Born and raised in Hyannis, Penn fell in love with music at a young age. He grew up listening to his transistor radio, when the only station on the Cape was WOCB-AM. At his grandmother’s house, he’d sit and listen to her play pop songs of the ’40s and ’50s on the piano.
Leaving Hyannis for college, Penn embarked on a long and challenging career in health care administration. He spent summers working at Cape Cod Hospital while he was a student at Brown University, then earned a master’s in health advocacy at Sarah Lawrence College.
Soon after, Penn was hired by New York-Presbyterian Hospital in uptown Manhattan as a patient representative, working in what he called the “complaint department for the thousand-bed hospital.” The issues were many, ranging from “patient’s rights and nondiscrimination issues to something so mundane, like this one woman who came in to complain because she was charged three cents for ice,” Penn said. “I gave her the three cents.”
In 1987, after five years in New York City, the Cape called him back. Hired as administrator of Provincetown Health Associates, Penn oversaw its merger with AIM Medical Center in Wellfleet and became executive director of the new organization, Outer Cape Health Services.

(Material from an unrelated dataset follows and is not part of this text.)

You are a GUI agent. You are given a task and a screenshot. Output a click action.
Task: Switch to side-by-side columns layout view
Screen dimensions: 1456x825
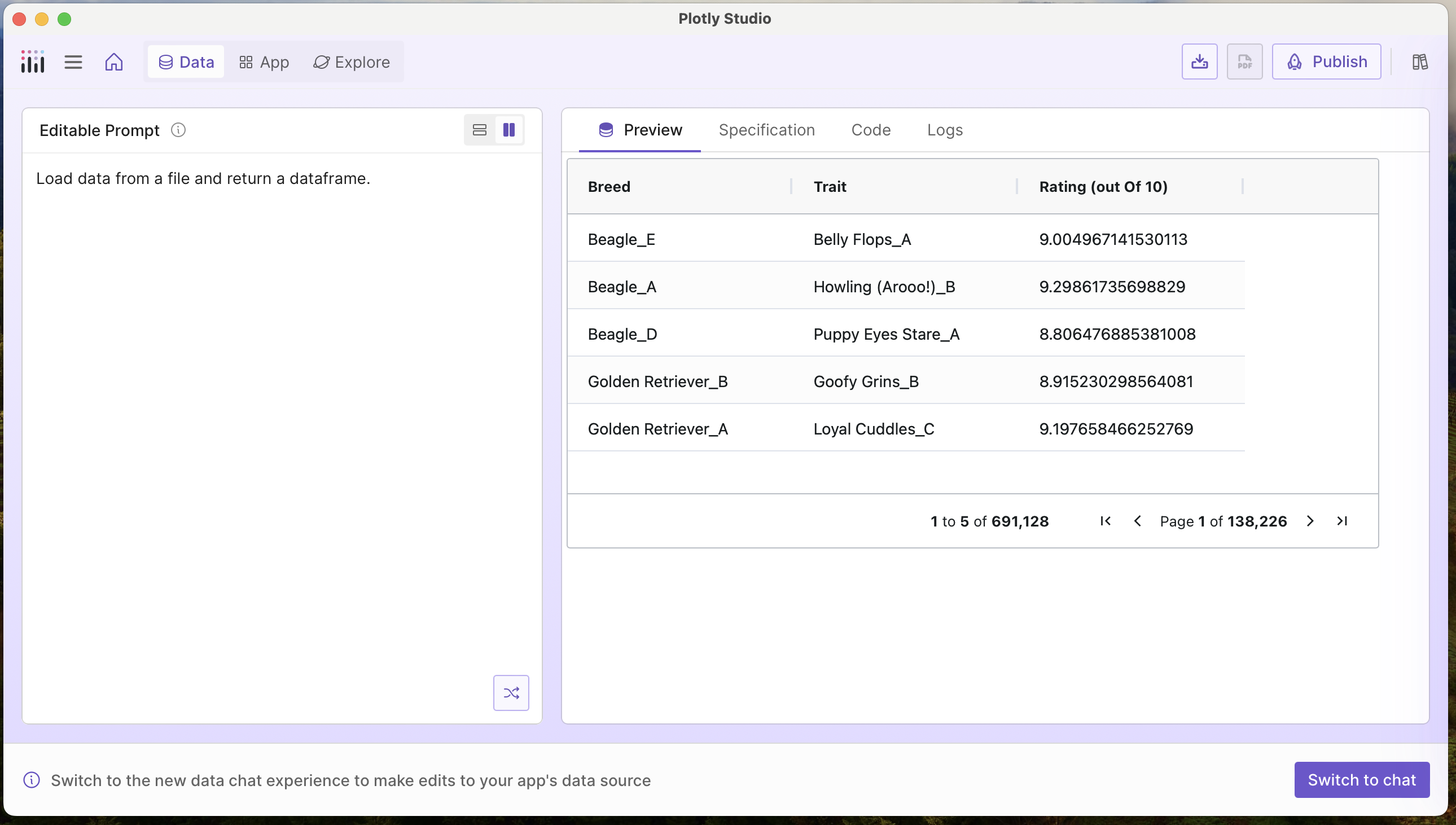[x=508, y=130]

“The chance to be back on the Cape in my field was terrific,” said Penn. “At 29, I was maybe pretty naïve, because I had no idea what we were in for in Provincetown. None of us did. But I felt battle-tested after New York.”

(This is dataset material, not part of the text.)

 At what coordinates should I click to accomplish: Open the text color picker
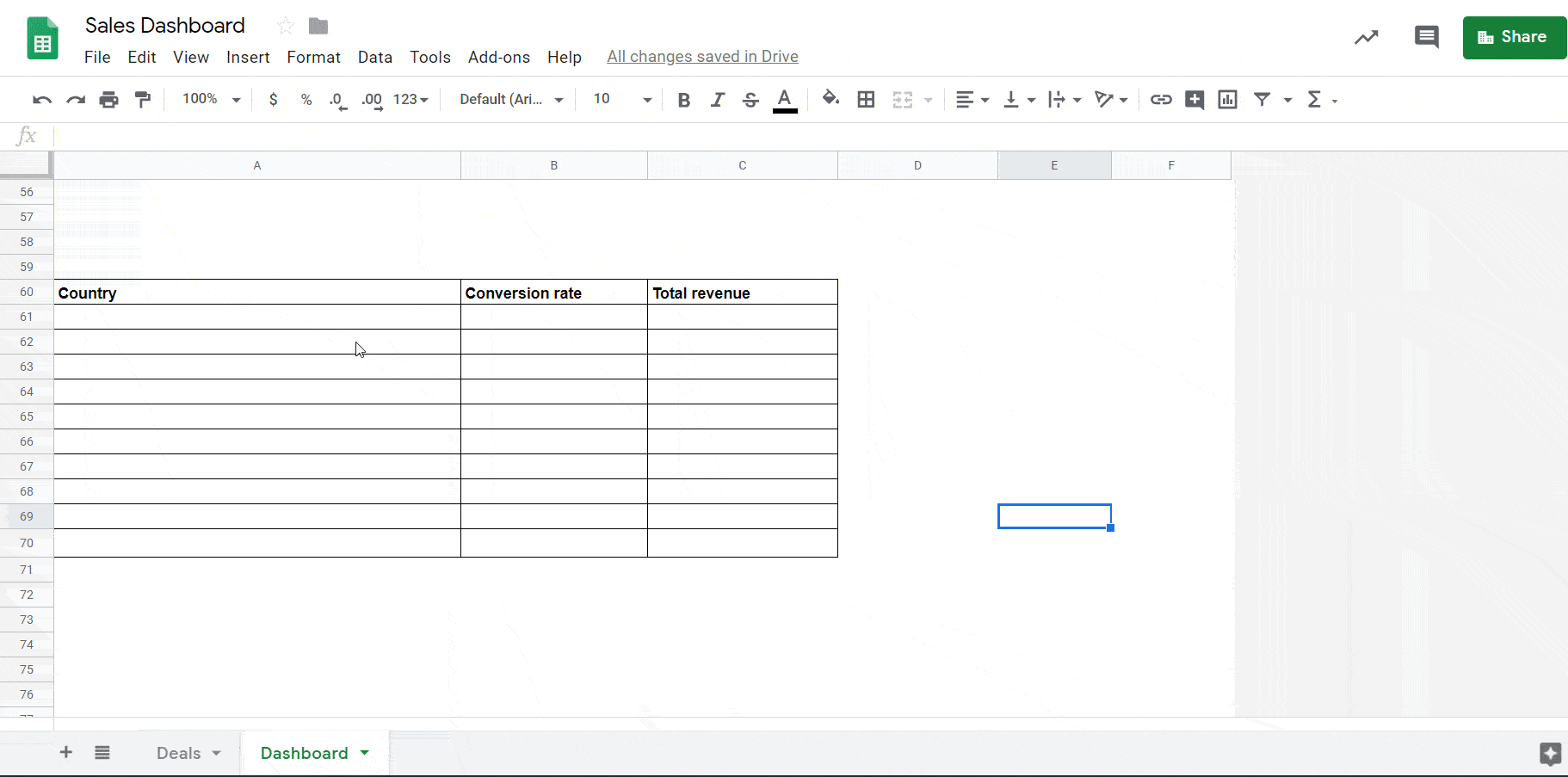tap(784, 99)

Penn headed the main medical resource on the Outer Cape during the AIDS epidemic that hit Provincetown hard, ultimately claiming the lives of nearly 400 residents. “It was a very stressful and challenging time,” he said, citing the efforts of “the incredible staff, board, and community.”

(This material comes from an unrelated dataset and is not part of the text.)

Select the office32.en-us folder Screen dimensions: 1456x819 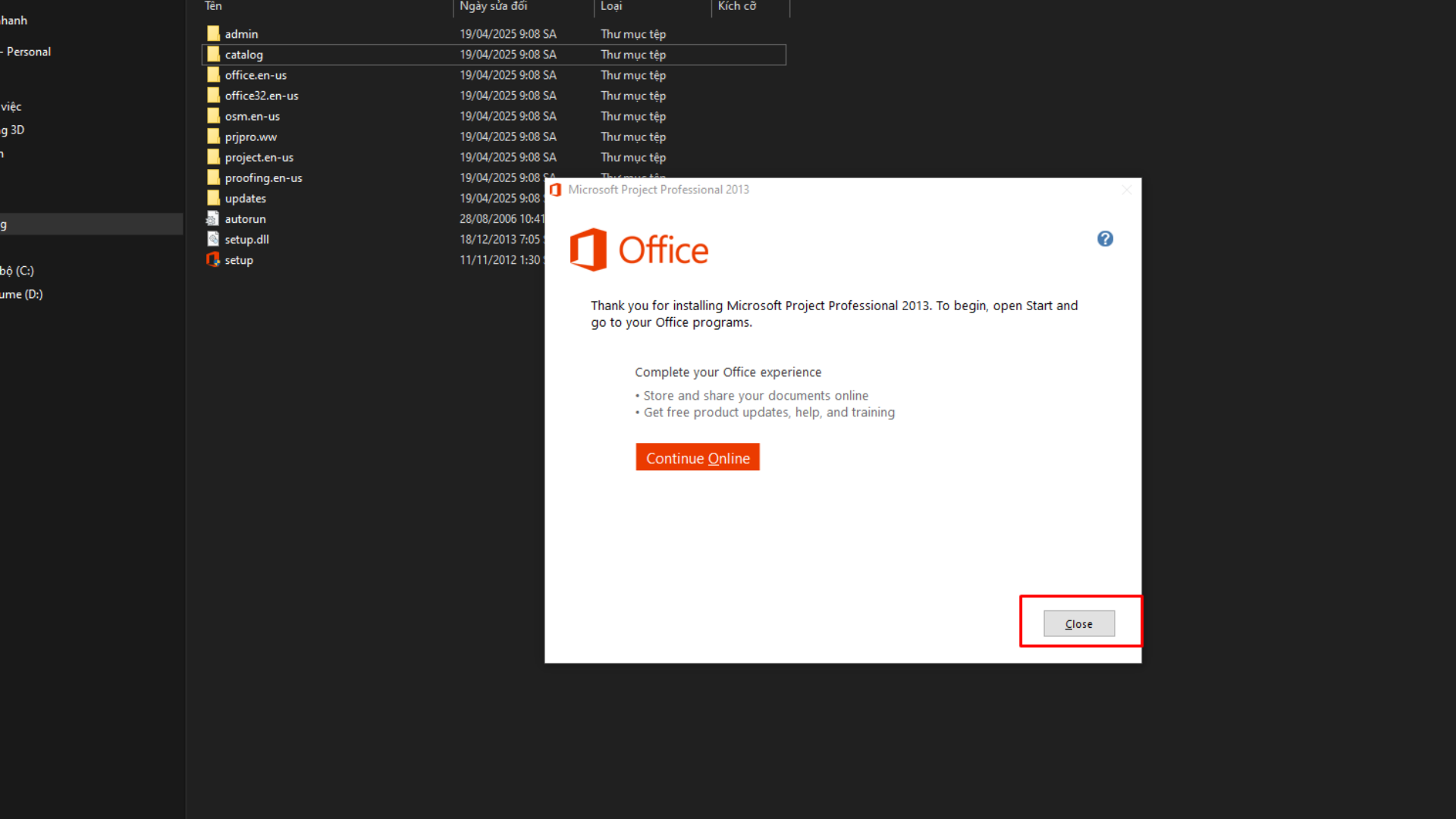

That first year at Outer Cape Health, Penn received a call from WOMR station manager Bob Nelson, informing him of an open slot on Saturday nights. Penn jumped at the opportunity.
“I had zero experience,” he said. “But one of the cool things about WOMR is that people without any experience can learn how to do it.”
As his listening audience grew, community-run WOMR became something of an oasis for Penn. After an exhausting week at Outer Cape Health, he would tune out his surroundings and spend all of Saturday prepping for the evening show.
“I really don’t know what I would have done if I hadn’t had the radio every week,” said Penn. “It kept me sane.”
By January 2001, after 14 years at Outer Cape Health, Penn was ready to move on. “I was really burned out,” he said. “It was hard for me to commit to a high-pressure job for a while, so I went off on this adventure in New York.”
He spent his first 10 months in the city driving cabs. “It was wild,” said Penn. “I had calluses on my hands from gripping the steering wheel so tightly.”
Penn returned to health care as director of a Bronx homeless shelter’s medical clinic. Being there reminded him of why he was in the field to begin with. “It was heartbreaking, seeing families in crises with all of their belongings in shopping bags,” said Penn.
In 2006, Penn took a job as deputy director of the World Trade Center Environmental Health Center, part of NYC Health and Hospitals. Until his retirement in 2018, Penn worked behind the scenes to provide care to 9/11 survivors with a range of health issues.
“In many ways, it was like gearing up to provide AIDS services, because this was a group of people — World Trade Center survivors — that didn’t exist before 9/11,” said Penn.
During the time his show was off the air, Penn’s fans never forgot him. “It’s amazing just how many listeners in those 17 years he was absent would call the station to ask about Scott — ‘Where is he?’ ‘When is he coming back?’ ” said John Braden, WOMR’s executive director.
Now broadcasting at home with free DJ software on his iPad, Penn looks back wistfully on the studio days when he’d cue up records on the turntable. “It’s a lost art,” he said. “I don’t know if people realize what a gift it is to have WOMR in the community. It is really just the greatest radio station ever.”
Lush Life is on WOMR-FM from 1 to 4 p.m. on the last Friday of the month, and from 9 p.m. to midnight when there is a fifth Saturday of the month.